* **WORK ITEM**
Copy out every record that follows, word for word.
====== PROVIDED ENTRIES ======
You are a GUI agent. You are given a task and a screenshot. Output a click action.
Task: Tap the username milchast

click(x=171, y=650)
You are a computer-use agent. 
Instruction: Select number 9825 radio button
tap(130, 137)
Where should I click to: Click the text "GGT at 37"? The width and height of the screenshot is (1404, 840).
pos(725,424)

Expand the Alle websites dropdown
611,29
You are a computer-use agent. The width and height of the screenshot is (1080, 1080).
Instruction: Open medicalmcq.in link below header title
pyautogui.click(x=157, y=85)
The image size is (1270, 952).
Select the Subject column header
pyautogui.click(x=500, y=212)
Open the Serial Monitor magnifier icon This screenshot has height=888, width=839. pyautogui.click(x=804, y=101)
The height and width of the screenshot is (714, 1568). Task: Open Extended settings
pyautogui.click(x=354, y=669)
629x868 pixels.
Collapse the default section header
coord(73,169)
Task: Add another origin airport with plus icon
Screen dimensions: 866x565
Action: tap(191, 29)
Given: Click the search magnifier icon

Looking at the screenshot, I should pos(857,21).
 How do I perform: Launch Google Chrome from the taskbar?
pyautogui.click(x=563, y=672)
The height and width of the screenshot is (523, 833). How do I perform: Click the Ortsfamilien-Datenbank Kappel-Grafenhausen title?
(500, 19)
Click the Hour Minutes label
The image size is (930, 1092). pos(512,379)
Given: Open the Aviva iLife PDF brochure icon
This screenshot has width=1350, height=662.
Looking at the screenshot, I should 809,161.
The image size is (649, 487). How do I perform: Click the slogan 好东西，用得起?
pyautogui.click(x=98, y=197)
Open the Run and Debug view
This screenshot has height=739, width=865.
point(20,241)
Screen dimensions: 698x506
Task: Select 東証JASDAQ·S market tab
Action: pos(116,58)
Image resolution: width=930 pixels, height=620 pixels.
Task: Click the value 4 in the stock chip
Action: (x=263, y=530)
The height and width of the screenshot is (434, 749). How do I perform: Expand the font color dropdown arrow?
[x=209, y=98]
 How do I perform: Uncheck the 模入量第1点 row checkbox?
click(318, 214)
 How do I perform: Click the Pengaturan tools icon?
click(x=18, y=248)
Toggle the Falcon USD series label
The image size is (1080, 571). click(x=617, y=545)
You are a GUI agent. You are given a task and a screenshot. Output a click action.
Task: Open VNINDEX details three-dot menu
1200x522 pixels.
======
* **WRITTEN ANSWER**
You are a GUI agent. You are given a task and a screenshot. Output a click action.
Task: Tap the username milchast

click(x=171, y=650)
You are a computer-use agent. 
Instruction: Select number 9825 radio button
tap(130, 137)
Where should I click to: Click the text "GGT at 37"? The width and height of the screenshot is (1404, 840).
pos(725,424)

Expand the Alle websites dropdown
611,29
You are a computer-use agent. The width and height of the screenshot is (1080, 1080).
Instruction: Open medicalmcq.in link below header title
pyautogui.click(x=157, y=85)
The image size is (1270, 952).
Select the Subject column header
pyautogui.click(x=500, y=212)
Open the Serial Monitor magnifier icon This screenshot has height=888, width=839. pyautogui.click(x=804, y=101)
The height and width of the screenshot is (714, 1568). Task: Open Extended settings
pyautogui.click(x=354, y=669)
629x868 pixels.
Collapse the default section header
coord(73,169)
Task: Add another origin airport with plus icon
Screen dimensions: 866x565
Action: tap(191, 29)
Given: Click the search magnifier icon

Looking at the screenshot, I should pos(857,21).
 How do I perform: Launch Google Chrome from the taskbar?
pyautogui.click(x=563, y=672)
The height and width of the screenshot is (523, 833). How do I perform: Click the Ortsfamilien-Datenbank Kappel-Grafenhausen title?
(500, 19)
Click the Hour Minutes label
The image size is (930, 1092). pos(512,379)
Given: Open the Aviva iLife PDF brochure icon
This screenshot has width=1350, height=662.
Looking at the screenshot, I should 809,161.
The image size is (649, 487). How do I perform: Click the slogan 好东西，用得起?
pyautogui.click(x=98, y=197)
Open the Run and Debug view
This screenshot has height=739, width=865.
point(20,241)
Screen dimensions: 698x506
Task: Select 東証JASDAQ·S market tab
Action: pos(116,58)
Image resolution: width=930 pixels, height=620 pixels.
Task: Click the value 4 in the stock chip
Action: (x=263, y=530)
The height and width of the screenshot is (434, 749). How do I perform: Expand the font color dropdown arrow?
[x=209, y=98]
 How do I perform: Uncheck the 模入量第1点 row checkbox?
click(318, 214)
 How do I perform: Click the Pengaturan tools icon?
click(x=18, y=248)
Toggle the Falcon USD series label
The image size is (1080, 571). click(x=617, y=545)
You are a GUI agent. You are given a task and a screenshot. Output a click action.
Task: Open VNINDEX details three-dot menu
1200x522 pixels.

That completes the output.